De nombreux artistes afro-américains ont dénoncé les violences policières et ces histoires qui se répètent. Ta chanson My America s’inscrit-elle dans ce mouvement ?
Quand tu voyages, tu réalises à quel point ton pays est fou, mais tu l’aimes malgré tout. Cette chanson est une lettre d’amour ironique à l’Amérique. Malgré tout le mal et les souffrances que l’on se cause, malgré les désaccords et les bagarres, je l’aime et je serais prêt à mourir pour lui. Même si je ne cautionne pas les extrêmistes et les suprémacistes blancs, ils sont prêts à vivre et à mourir pour avoir le droit de dire en quoi ils croient. C’est là toute l’ironie de l’Amérique. La liberté de parole et d’exister, le rêve américain, voilà ce que je défends. Je suis pour la liberté d’expression, je ne vais pas censurer la parole des autres parce que je ne suis pas d’accord avec eux.

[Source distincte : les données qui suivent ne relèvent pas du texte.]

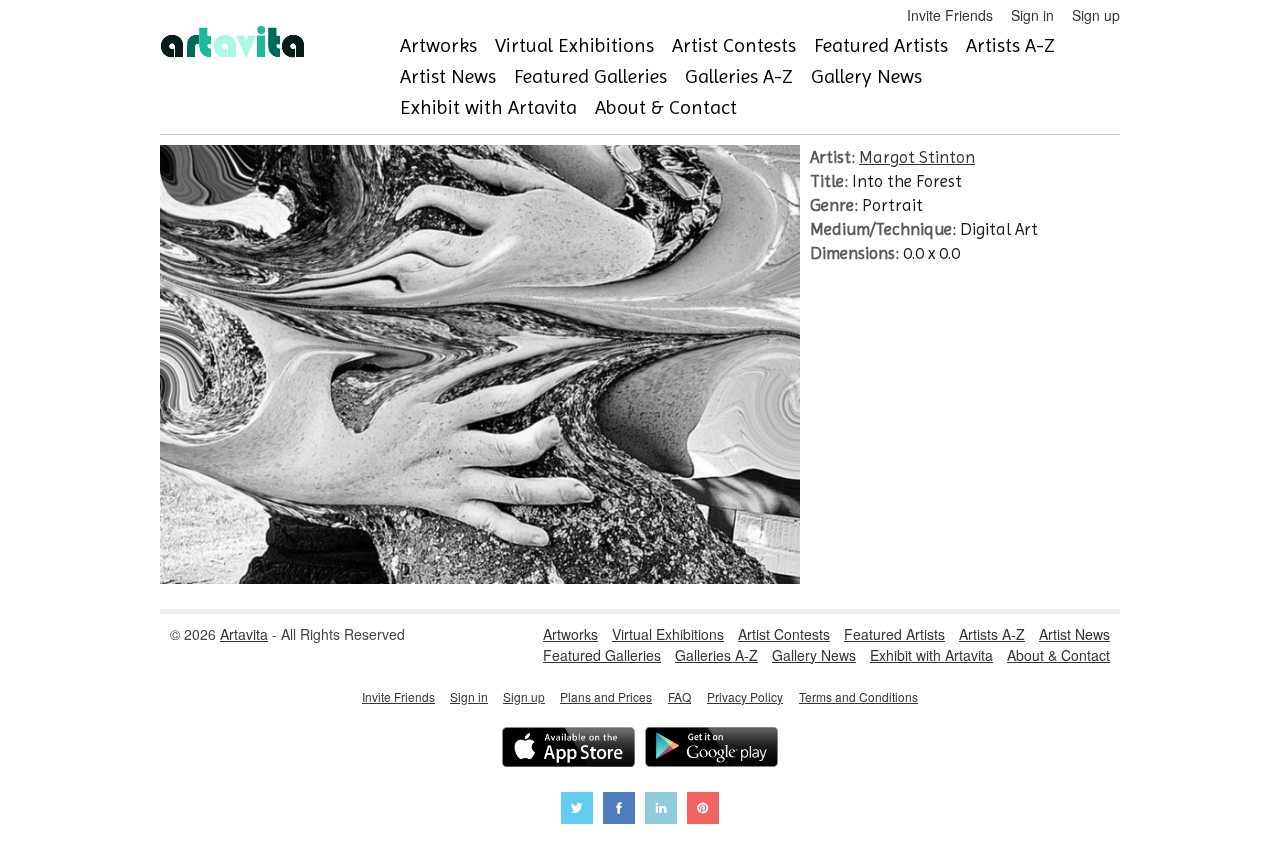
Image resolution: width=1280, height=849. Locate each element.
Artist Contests (734, 45)
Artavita (244, 634)
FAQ (679, 696)
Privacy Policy (745, 696)
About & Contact (666, 107)
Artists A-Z (1010, 45)
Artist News (448, 76)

Tes chansons abordent des sujets très durs et très sombres, mais toujours avec une lueur d’optimisme comme Strawman...
Quand on dit que les immigrés viennent changer notre culture, c’est un problème qui n’existe pas mais que les gens créent pour exister. Je suis un homme noir, j’ai été cet homme de paille, mais malgré l’oppression et tout le mal que l’on a déversé sur moi, je me suis toujours relevé. Mes chansons sont très sombres, mais au final, il y a une forme de rédemption. C’est la nature même de l’existence.

Nous avons demandé à Ayron Jones de citer cinq albums qui l’ont particulièrement inspiré.
Dans le désordre, il évoque « Purple Rain » de Prince, « Axis: Bols As Love » (The Jimi Hendix Experience), Michael Jackson et « BAD », « Nevermind » de Nirvana dont il reprend Breed en live et, plus étonnant, le premier album d’Audioslave (2002). « On entend clairement l’influence d’Audioslave sur mon single Take Me Away. Autant la guitare de Tom Morello de Rage Against The Machine, que le chant de Chris Cornell de Soundgarden. Audioslave est sans doute le supergroupe le plus sous-estimé. C’est l’un de mes groupes préférés ».